I often think about how to work better, which means how to do more with less, and how to stretch my attentional dollar. Working better comes down to using time with more focus by having a creative objective for the moment. But this approach doesn’t come naturally to me. My default is to perpetually wander (which I like to think connects to a sense of wonder), so I work at having objectives. You could call it an experiment that I’m free to quit any time I wish. But I haven’t quit yet because the approach works. 

In an interview on Tennis Channel, Rafael Nadal spoke about what makes great players so great. In a memorable formulation, he says: “I think that controlling time is what leads you to success.” Nadal said that the greats have super fast reaction times, allowing them to assess and respond to a situation almost before it has transpired and make micro-adjustments on the fly. This observation reminded me that what tennis looks like from a viewer’s perspective is different from what it feels like for a master player. Great players shift their thinking into a more intuitive gear, a gear not so encumbered by conscious deliberation.

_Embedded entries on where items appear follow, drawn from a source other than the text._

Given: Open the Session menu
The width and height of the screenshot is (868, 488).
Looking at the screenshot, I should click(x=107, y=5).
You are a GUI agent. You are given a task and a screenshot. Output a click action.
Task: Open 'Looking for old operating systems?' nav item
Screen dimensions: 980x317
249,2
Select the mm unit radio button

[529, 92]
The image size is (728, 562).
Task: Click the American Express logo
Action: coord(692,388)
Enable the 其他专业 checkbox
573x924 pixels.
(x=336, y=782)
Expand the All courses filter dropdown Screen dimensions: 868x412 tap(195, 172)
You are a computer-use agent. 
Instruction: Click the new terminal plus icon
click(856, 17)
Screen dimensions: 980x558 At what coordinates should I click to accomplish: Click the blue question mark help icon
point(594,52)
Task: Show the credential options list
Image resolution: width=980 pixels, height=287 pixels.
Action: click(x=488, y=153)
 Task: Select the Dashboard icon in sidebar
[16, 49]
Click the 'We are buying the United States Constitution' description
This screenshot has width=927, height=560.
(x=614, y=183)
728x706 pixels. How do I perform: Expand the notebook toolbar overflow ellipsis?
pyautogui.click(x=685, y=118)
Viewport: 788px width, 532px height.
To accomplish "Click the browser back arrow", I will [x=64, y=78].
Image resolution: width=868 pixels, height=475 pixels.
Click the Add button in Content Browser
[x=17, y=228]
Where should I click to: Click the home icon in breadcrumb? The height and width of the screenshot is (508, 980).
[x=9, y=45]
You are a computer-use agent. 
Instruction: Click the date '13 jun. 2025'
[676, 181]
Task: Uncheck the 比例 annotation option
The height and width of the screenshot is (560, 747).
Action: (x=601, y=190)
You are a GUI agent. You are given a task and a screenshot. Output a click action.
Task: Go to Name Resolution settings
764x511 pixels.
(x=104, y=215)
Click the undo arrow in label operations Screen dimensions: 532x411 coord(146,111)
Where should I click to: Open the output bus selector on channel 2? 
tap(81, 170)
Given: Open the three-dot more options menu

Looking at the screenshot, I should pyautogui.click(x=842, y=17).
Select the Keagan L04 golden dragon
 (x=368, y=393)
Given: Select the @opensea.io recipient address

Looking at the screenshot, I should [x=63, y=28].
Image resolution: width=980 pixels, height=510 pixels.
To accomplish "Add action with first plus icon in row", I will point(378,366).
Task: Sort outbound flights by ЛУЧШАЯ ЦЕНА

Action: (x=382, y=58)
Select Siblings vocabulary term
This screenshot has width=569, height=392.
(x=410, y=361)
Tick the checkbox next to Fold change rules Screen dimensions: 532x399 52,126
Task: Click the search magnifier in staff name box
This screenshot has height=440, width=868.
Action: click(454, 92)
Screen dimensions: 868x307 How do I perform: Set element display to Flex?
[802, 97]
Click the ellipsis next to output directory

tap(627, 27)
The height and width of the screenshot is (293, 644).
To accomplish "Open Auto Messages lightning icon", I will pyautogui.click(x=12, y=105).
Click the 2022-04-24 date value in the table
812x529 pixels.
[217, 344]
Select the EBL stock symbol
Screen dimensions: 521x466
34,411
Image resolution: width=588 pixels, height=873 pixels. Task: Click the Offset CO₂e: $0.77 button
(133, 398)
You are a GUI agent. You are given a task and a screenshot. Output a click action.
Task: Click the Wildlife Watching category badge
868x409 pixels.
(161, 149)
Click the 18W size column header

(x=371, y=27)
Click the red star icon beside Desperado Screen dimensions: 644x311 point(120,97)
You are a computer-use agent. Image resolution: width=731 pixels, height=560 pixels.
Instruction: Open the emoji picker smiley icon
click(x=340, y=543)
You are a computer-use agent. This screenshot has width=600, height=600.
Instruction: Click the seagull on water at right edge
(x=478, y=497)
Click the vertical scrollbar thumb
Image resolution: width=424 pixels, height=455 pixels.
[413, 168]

Outside of sport, controlling time is required to maintain a creative objective and there are numerous ways to do that. The first way it to allocate a tiny amount of time to a task. These blog posts are often written this way—as “warm ups” for more substantial writing that may never materialize. One advantage of using tiny bits of time in this way is that they’re easy to fill. Caught on a crowded subway car with eight stops to go? No problem—take out your phone and write some notes. A second way to control time is to allocate a single task to a given time span. I do this with improvising, or editing, and always limit the work to a single type: as much as I want to edit something I’ve just played or written, I’ll leave that for another session. A third way to control time is to take a few moments to consider how the work (the music, the writing, etc.) is affecting your sense of time. Is it taking you out of time? Is it returning you to an earlier time? Is it pointing towards future times? Does it seem impatient with time or luxuriate in it? I thought about these aspects of time recently while I was experimenting with delay-lay-lay-lay effects. I was delightfully caught off guard by how a few pitches can transform into a grand, liquid sound, and I was surprised by how this sound re-booted my sense of time: I just sat there, mesmerized, and for a while could think of nothing but the virtues of echo. Very seductive. All of the work we do has a relationship to time in the sense that it took us time to make it, and in the sense that it shapes how we feel time. In fact, one of the reasons why “great works” are great is that they deeply affect our sense of time. That’s why we call them “timeless”—they seem unaffected by, or outside of, time. 

Back to Nadal’s quote about controlling time. In addition to referring to players’ reaction times, he was saying that it’s important to control one’s focus, not get ahead (or behind) oneself, and stay in the moment. For me, working better is figuring out ways to use time to access different patterns of perception. Surely there’s more than one way to feel and inhabit this passing moment?